- Instructions for the task:
Please reproduce the passage on the southern European economic model word for word, starting at "Energy transition, ends, and" and ending at "this evanescent concept).".

- Excerpted text:

Energy transition, ends, and sticks
Unfortunately, the Catalan economic model is but a variant of that of southern Europe, which includes Portugal, Spain and Italy. This model is fundamentally characterised by the low incorporation of knowledge in production. Three indicators make this clear: in these countries between 30% and 40% of employed workers have at most lower secondary education, when in central and northern Europe the proportion does not exceed 15%; in these countries investment in R&D by private companies does not reach 1% of GDP, when there it is between 1.5% and 2.5%; finally, in these countries there is no university ranked among the best 150 in the world (according to the classification most commonly used to measure this evanescent concept).
As a result, productivity per hour worked, which had grown at very fast rates in the 1950s, 1960s, and 1970s, is now stagnating, which means that the gap between us and the countries of central and northern Europe is growing. In the context of an ageing population that is increasingly demanding in terms of the quality of public services, this means that the financing of these countries is and will be permanently in crisis.

- Records provided:
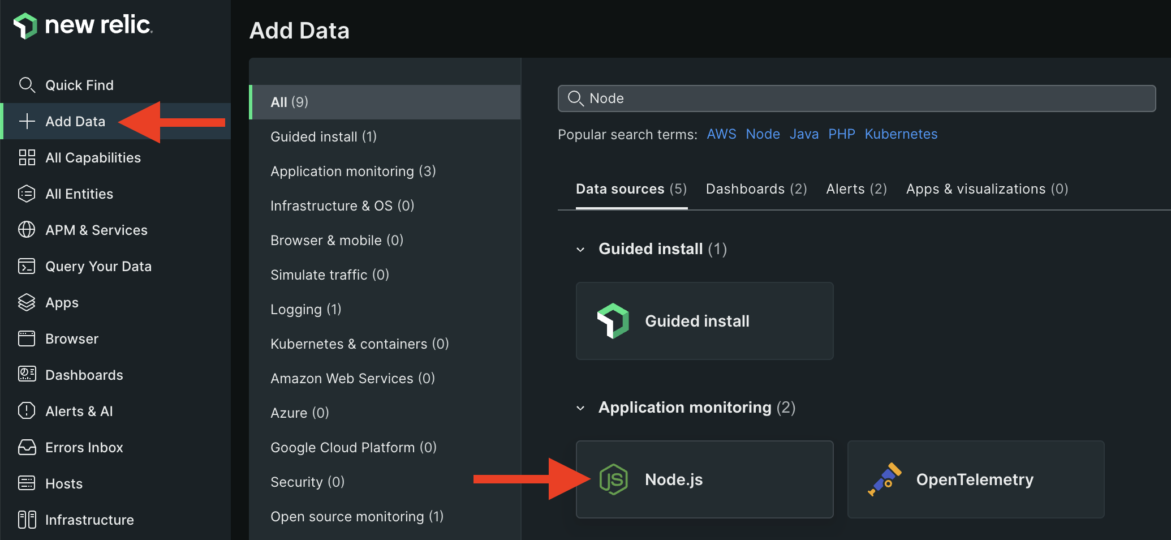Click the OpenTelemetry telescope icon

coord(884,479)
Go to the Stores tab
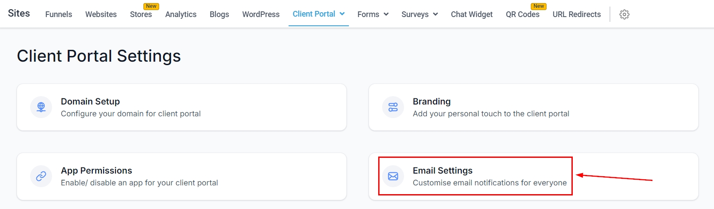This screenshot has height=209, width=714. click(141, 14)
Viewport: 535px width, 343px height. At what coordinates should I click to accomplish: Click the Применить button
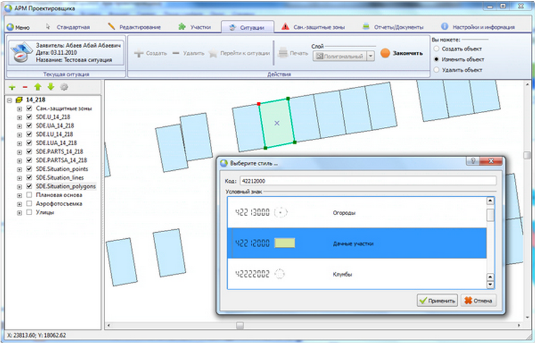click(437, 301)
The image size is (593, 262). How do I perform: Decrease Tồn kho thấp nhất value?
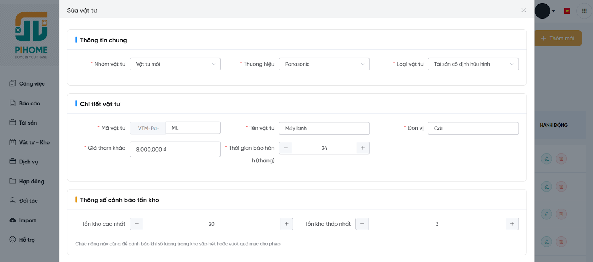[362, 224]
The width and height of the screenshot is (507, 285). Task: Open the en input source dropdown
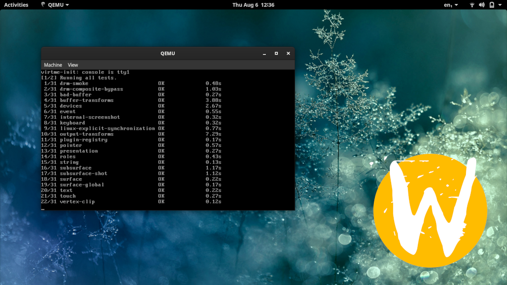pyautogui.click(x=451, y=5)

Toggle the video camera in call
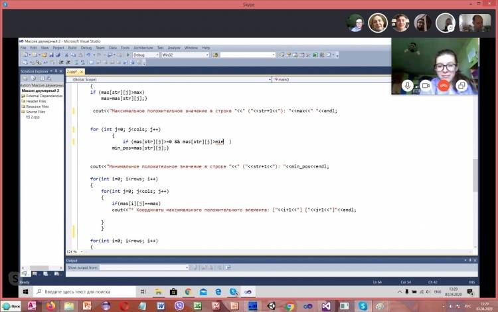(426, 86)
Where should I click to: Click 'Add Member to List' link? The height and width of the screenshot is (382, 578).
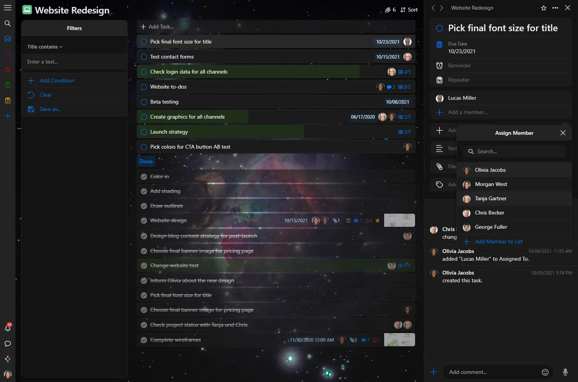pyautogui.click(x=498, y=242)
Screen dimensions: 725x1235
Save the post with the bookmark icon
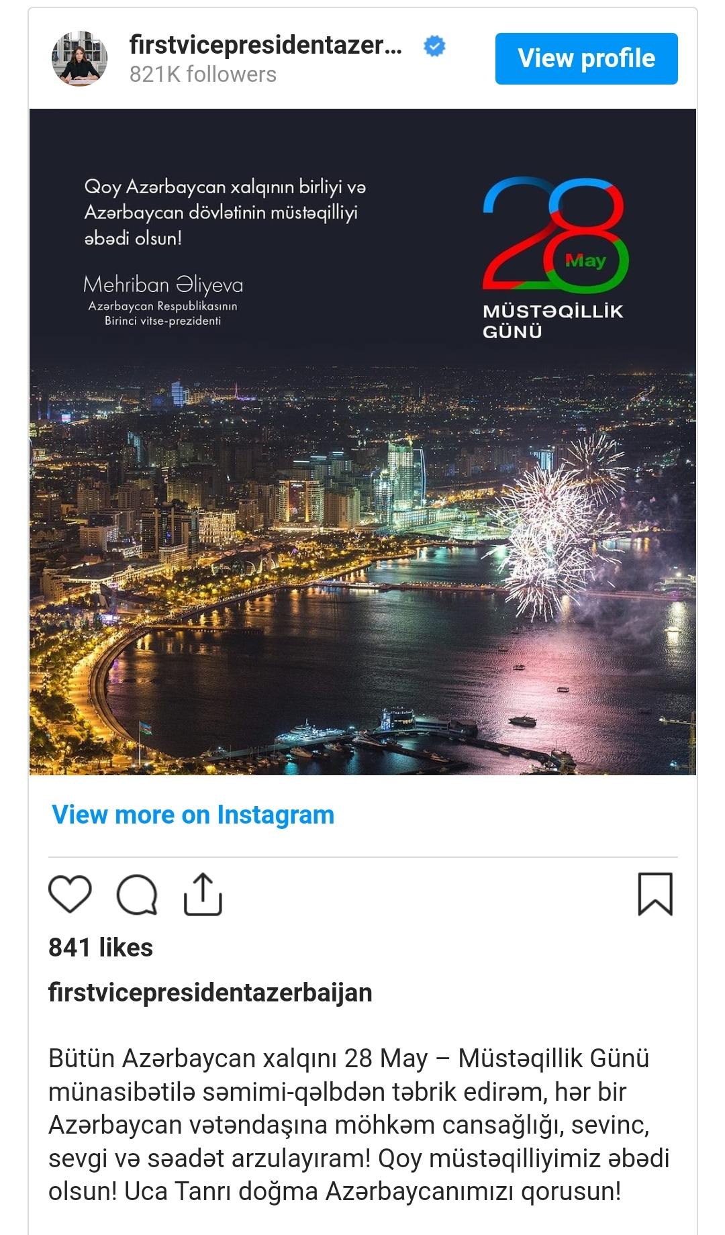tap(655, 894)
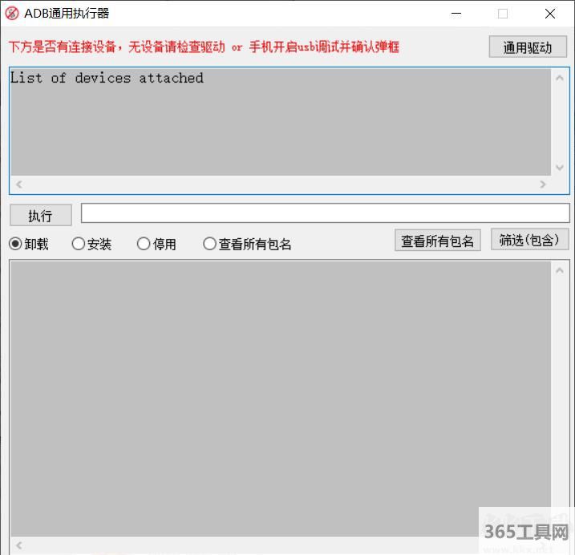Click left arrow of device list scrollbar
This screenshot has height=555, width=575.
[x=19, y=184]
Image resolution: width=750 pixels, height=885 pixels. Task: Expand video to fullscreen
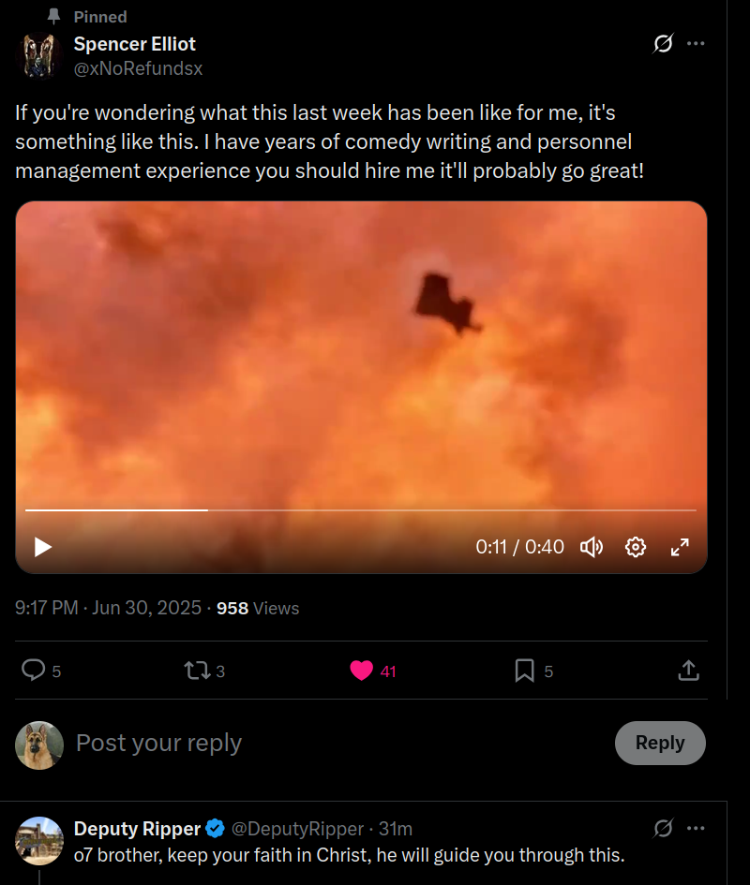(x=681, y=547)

--

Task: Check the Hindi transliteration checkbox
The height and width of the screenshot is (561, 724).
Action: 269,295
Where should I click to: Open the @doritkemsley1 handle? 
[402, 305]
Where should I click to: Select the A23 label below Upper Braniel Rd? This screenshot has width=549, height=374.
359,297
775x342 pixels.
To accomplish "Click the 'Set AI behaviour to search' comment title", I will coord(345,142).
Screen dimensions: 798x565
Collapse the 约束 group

- Task answer:
Energy transition, ends, and sticks
Unfortunately, the Catalan economic model is but a variant of that of southern Europe, which includes Portugal, Spain and Italy. This model is fundamentally characterised by the low incorporation of knowledge in production. Three indicators make this clear: in these countries between 30% and 40% of employed workers have at most lower secondary education, when in central and northern Europe the proportion does not exceed 15%; in these countries investment in R&D by private companies does not reach 1% of GDP, when there it is between 1.5% and 2.5%; finally, in these countries there is no university ranked among the best 150 in the world (according to the classification most commonly used to measure this evanescent concept).